Prove that there exists an infinite set of points \[\ldots,\,\,\,\,P_{-3},\,\,\,\,P_{-2},\,\,\,\,P_{-1},\,\,\,\,P_0,\,\,\,\,P_1,\,\,\,\,P_2,\,\,\,\,P_3,\,\,\,\,\ldots\] in the plane with the following property: For any three distinct integers $a,b,$ and $c$, points $P_a$, $P_b$, and $P_c$ are collinear if and only if $a+b+c=2014$.

Solution (Group Theory)

Consider an elliptic curve with a generator $g$, such that $g$ is not a root of $0$. By repeatedly adding $g$ to itself under the standard group operation, with can build $g, 2g, 3g, \ldots$ as well as $-g, -2g, -3g, \ldots$. If we let \[P_k = (3k-2014)g\] then we can observe that collinearity between $P_a$, $P_b$, and $P_c$ occurs only if $P_a + P_b + P_c = 0$ (by definition of the group operation), which is equivalent to $(3a-2014)g + (3b-2014)g + (3c-2014)g = (3a+3b+3c-3*2014)g = 0$, or $3a + 3b + 3c = 3*2014$, or $a + b + c = 2014$. We know that all these points $P_k$ exist because $3k-2014$ is never 0 for integer $k$, so that none of these points need to be point at infinity (the identity element of the group).

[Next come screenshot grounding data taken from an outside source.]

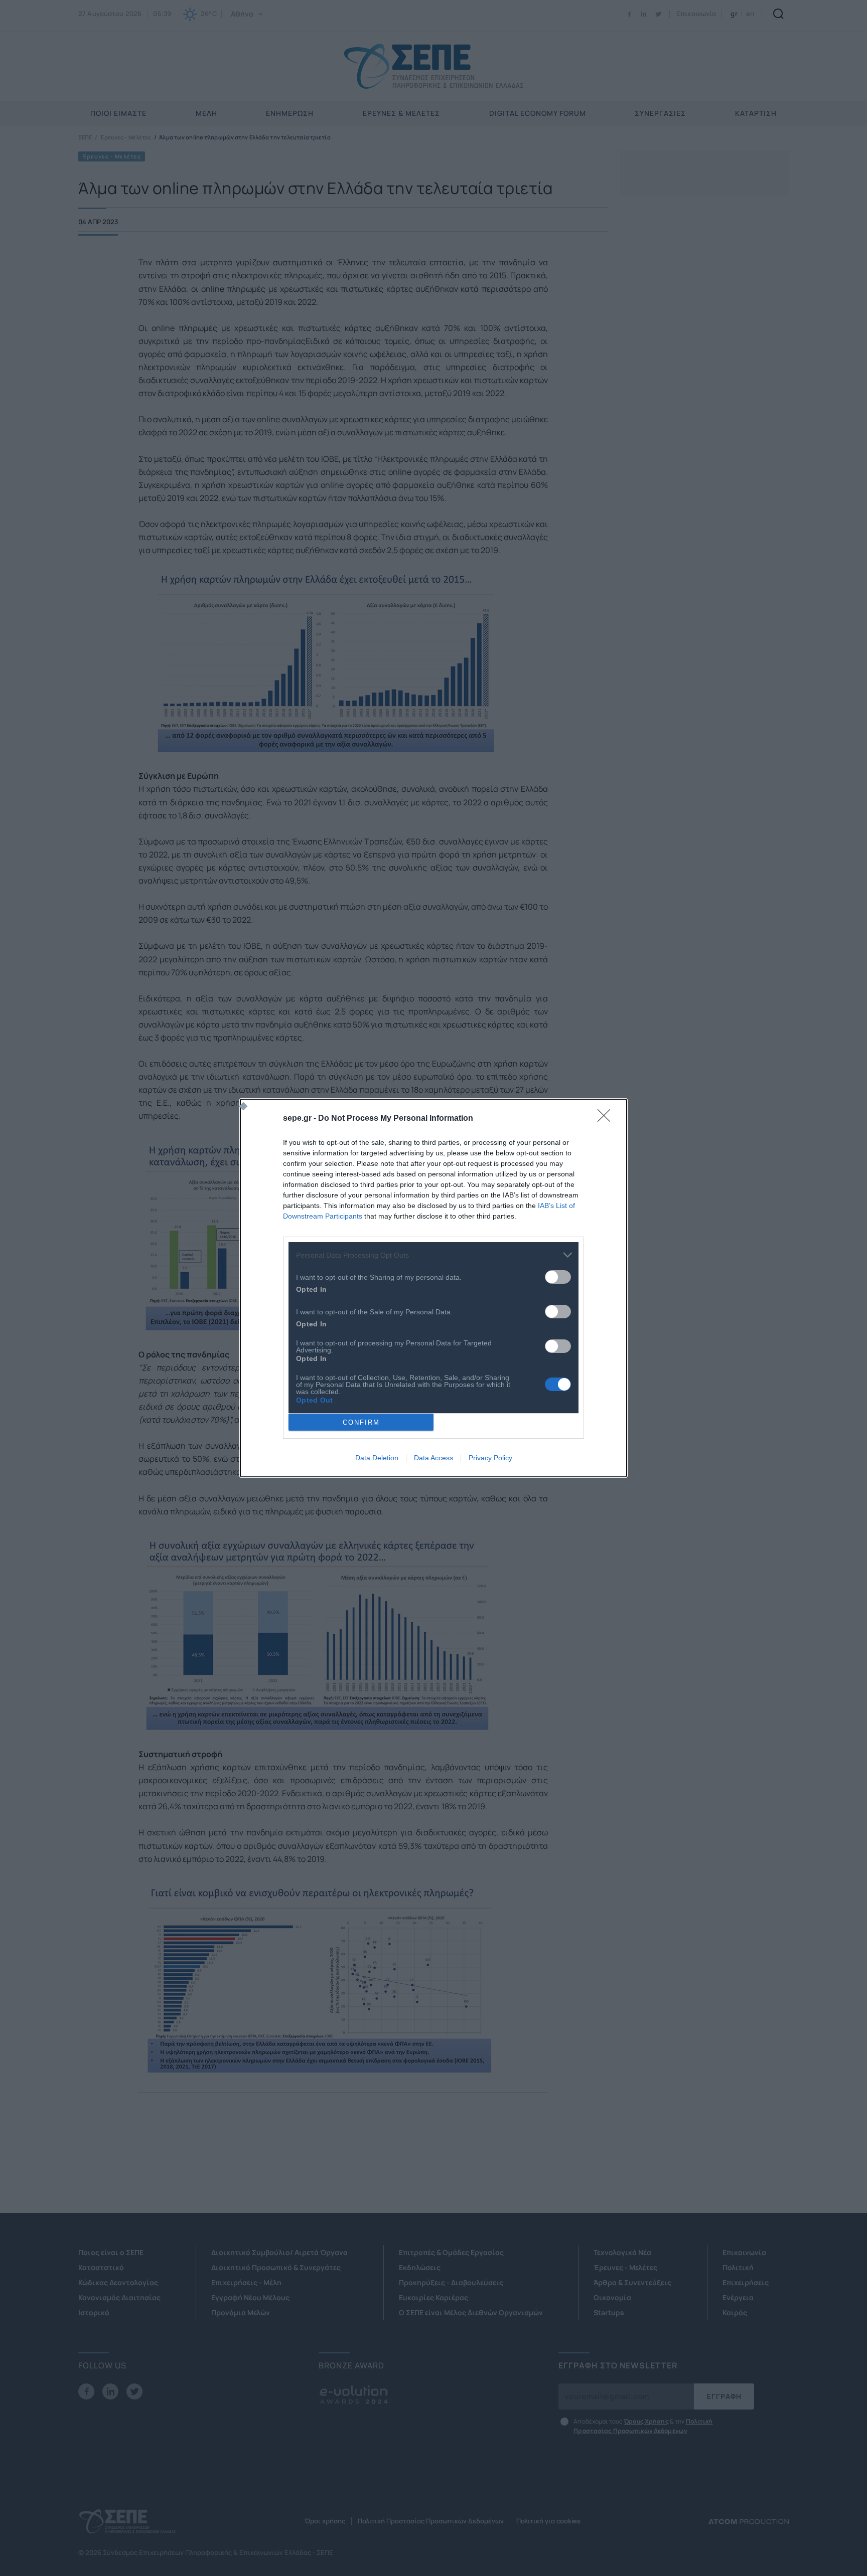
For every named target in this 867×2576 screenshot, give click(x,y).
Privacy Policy (490, 1458)
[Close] (607, 1118)
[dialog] (433, 1288)
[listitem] (433, 1255)
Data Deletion (376, 1458)
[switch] (558, 1277)
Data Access (433, 1458)
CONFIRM (361, 1422)
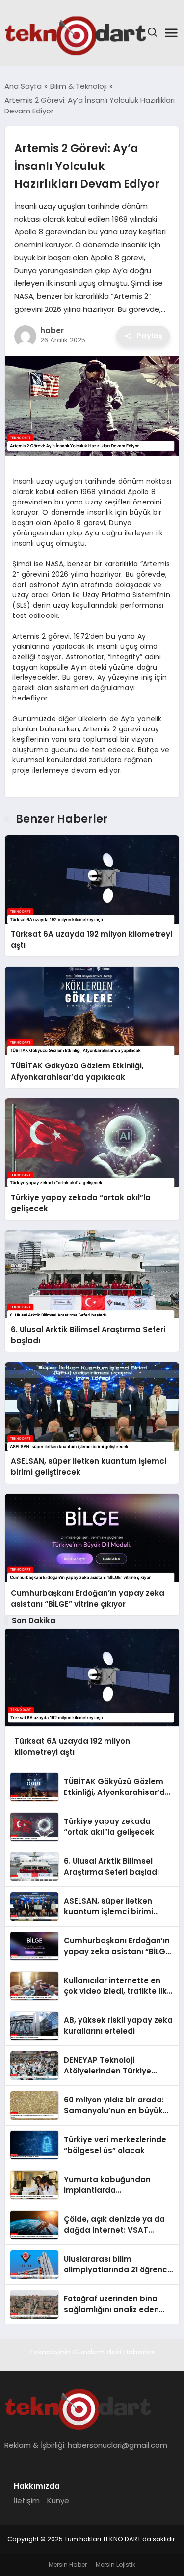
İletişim (27, 2500)
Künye (58, 2500)
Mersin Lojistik (115, 2564)
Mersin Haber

Solution 2 (Function Theory)

Consider letting $P_x$ be the point $(x, f(x))$, where $f(x) = x^3 - 2014x^2$. Then if three points $P_a, P_b, P_c$ are on the same line $y = mx + p$, they must be the solutions to the equation $x^3 - 2014x^2 = mx + p$ (i.e. the intersection of $f$ and the line). By Vieta's Formulas, the sum of the roots to this equation is 2014. Because each value of x corresponds to a different one of a, b, and c by definition of $P_x$, $a + b + c = 2014$. Conversely, if $a + b + c = 2014$, they must be the solutions to $(x-a)(x-b)(x-c) = x^3 - 2014x^2 - mx - p = 0$ for some real $m$ and $p$. Clearly, then, $P_a, P_b, P_c$ must all lie on the line $y = mx + p$. Hence, our setting $P_x = f(x)$ produces a valid infinite set of points.

Note: We could have let $f(x) = ax^3 - 2014ax^2 + bx + c$, where a, b, and c are arbitrary constants. (a is nonzero.)